Several genotoxicity endpoints have been evaluated to define nonlinear dose-responses for SN 1 and SN 2 alkylating genotoxicants. Dose-response studies acknowledging the process of multistage tumorigenesis are important; however, data pertaining nonlinearity are not yet available. In this communication, the role of DNA repair in the dose-response relationship for benign papillomas was examined using the two-stage skin carcinogenesis protocol. The data obtained with O(6) -methylguanine-DNA methyltransferase (MGMT) overexpressing mice in which papillomas were induced by a single topical treatment with N-methyl-N-nitrosourea (MNU) followed by promotion with 12-O-tetradecanoylphorbol-13-acetate are reported.
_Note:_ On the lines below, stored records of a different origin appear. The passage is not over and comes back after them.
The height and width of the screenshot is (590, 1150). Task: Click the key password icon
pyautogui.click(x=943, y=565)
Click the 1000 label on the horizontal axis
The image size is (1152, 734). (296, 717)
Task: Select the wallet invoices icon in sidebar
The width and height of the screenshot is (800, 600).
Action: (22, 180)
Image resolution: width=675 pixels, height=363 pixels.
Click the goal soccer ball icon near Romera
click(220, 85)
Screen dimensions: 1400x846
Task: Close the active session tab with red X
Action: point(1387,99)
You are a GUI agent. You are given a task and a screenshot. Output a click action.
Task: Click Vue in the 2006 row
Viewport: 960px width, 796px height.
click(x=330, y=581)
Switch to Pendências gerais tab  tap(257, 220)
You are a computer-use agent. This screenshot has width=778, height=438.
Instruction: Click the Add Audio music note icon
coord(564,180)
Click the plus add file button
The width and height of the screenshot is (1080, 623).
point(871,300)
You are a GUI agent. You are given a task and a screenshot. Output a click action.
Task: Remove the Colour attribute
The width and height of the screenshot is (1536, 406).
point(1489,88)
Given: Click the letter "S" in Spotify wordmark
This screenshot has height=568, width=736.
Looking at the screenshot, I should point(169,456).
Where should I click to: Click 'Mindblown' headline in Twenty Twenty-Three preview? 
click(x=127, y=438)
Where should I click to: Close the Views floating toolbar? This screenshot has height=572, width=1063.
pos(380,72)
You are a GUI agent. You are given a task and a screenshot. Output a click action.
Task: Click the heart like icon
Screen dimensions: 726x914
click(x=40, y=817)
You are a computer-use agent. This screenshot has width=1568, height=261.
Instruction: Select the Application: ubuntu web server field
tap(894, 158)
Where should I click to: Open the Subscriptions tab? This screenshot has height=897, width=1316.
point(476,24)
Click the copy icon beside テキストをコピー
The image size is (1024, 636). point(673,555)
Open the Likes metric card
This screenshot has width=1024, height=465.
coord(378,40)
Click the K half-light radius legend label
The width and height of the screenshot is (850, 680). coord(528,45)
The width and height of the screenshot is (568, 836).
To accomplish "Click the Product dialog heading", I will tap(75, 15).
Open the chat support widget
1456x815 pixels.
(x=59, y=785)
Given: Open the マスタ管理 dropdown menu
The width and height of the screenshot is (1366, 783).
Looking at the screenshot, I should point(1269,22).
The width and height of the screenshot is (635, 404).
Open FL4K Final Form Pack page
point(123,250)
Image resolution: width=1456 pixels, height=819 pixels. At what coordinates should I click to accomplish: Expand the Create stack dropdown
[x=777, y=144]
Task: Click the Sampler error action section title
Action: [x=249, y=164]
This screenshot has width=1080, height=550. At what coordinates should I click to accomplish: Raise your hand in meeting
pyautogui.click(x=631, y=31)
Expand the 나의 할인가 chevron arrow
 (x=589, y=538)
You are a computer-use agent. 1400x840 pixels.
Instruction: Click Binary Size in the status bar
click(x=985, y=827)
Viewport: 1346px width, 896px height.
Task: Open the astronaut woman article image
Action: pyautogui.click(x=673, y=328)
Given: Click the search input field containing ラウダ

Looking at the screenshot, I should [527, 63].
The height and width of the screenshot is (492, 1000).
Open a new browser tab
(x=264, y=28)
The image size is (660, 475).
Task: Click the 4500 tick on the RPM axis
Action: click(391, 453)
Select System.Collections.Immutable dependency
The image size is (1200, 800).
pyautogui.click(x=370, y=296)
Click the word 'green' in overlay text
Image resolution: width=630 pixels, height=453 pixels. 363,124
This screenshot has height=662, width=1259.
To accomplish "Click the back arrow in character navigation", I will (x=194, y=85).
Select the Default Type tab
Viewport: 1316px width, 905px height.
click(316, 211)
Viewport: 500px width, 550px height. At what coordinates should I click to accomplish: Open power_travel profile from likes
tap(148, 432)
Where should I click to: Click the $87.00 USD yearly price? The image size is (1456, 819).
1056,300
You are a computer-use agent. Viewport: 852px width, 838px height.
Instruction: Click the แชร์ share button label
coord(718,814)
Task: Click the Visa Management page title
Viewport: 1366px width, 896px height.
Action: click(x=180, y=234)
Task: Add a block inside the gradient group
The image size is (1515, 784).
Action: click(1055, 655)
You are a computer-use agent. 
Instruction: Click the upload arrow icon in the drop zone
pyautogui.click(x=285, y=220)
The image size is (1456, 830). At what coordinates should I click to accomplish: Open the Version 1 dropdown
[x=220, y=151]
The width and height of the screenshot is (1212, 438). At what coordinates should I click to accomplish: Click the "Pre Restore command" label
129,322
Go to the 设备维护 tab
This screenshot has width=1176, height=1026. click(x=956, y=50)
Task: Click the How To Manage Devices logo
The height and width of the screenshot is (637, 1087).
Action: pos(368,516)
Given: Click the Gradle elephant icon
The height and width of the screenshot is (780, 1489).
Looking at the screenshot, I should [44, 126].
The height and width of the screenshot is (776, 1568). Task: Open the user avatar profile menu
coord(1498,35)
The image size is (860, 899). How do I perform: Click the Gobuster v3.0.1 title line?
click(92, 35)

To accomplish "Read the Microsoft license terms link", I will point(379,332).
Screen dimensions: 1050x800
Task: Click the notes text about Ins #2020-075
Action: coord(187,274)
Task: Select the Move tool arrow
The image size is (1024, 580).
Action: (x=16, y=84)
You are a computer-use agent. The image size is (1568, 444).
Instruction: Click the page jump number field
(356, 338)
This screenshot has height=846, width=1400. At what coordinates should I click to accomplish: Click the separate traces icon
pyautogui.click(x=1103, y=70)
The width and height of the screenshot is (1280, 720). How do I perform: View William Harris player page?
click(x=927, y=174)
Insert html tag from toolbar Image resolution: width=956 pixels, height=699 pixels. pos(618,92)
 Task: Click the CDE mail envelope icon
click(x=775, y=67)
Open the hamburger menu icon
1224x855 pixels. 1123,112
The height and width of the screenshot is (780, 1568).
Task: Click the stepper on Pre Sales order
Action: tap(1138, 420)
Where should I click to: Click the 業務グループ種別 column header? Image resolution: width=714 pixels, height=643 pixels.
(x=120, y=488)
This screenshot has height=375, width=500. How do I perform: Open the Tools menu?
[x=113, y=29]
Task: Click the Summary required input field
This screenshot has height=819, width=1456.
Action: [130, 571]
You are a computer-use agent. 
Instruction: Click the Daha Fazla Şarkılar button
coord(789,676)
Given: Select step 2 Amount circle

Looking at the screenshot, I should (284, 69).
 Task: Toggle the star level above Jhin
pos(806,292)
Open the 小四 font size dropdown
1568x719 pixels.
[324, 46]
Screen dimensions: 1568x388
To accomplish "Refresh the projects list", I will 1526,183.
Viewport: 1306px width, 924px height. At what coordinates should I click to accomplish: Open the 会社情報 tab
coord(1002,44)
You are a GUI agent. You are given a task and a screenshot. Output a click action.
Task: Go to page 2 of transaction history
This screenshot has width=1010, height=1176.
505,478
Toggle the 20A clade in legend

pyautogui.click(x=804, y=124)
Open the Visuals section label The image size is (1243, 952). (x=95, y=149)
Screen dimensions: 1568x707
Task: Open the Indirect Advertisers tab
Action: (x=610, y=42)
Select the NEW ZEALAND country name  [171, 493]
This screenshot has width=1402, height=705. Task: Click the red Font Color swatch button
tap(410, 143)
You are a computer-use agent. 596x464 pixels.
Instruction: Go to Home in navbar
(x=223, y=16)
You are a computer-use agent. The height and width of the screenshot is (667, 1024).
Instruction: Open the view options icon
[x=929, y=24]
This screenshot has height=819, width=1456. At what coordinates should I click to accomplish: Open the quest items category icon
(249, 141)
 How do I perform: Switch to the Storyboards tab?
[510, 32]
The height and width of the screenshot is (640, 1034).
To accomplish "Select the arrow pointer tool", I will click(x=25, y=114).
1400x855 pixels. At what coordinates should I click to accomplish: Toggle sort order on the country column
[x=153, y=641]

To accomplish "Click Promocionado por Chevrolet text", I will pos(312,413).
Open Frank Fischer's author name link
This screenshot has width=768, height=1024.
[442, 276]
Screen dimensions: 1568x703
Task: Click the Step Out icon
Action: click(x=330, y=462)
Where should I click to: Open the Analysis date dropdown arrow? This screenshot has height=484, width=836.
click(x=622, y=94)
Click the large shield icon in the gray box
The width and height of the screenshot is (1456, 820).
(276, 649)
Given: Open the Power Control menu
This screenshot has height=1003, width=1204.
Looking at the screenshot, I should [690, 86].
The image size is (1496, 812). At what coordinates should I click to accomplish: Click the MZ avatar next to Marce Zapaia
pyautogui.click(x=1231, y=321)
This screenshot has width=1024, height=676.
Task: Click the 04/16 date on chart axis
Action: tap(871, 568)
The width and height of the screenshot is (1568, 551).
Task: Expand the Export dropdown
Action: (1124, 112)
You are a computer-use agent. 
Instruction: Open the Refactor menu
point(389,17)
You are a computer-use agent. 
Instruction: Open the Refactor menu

As MGMT efficiently protects cells from mutations by repairing O(6) -methylguanine, a miscoding lesion induced by MNU, the question whether MGMT is able to nullify carcinogenic lesions to an extent where they would be considered nonhazardous has been addressed. It is shown here that MGMT overexpression significantly protects against, but does not completely nullify, the effect of MNU in tumor initiation. The possible mechanisms involved have also been discussed.

Keywords: MGMT; alkyltransferase; dose-response; methylnitrosourea; threshold in carcinogenesis.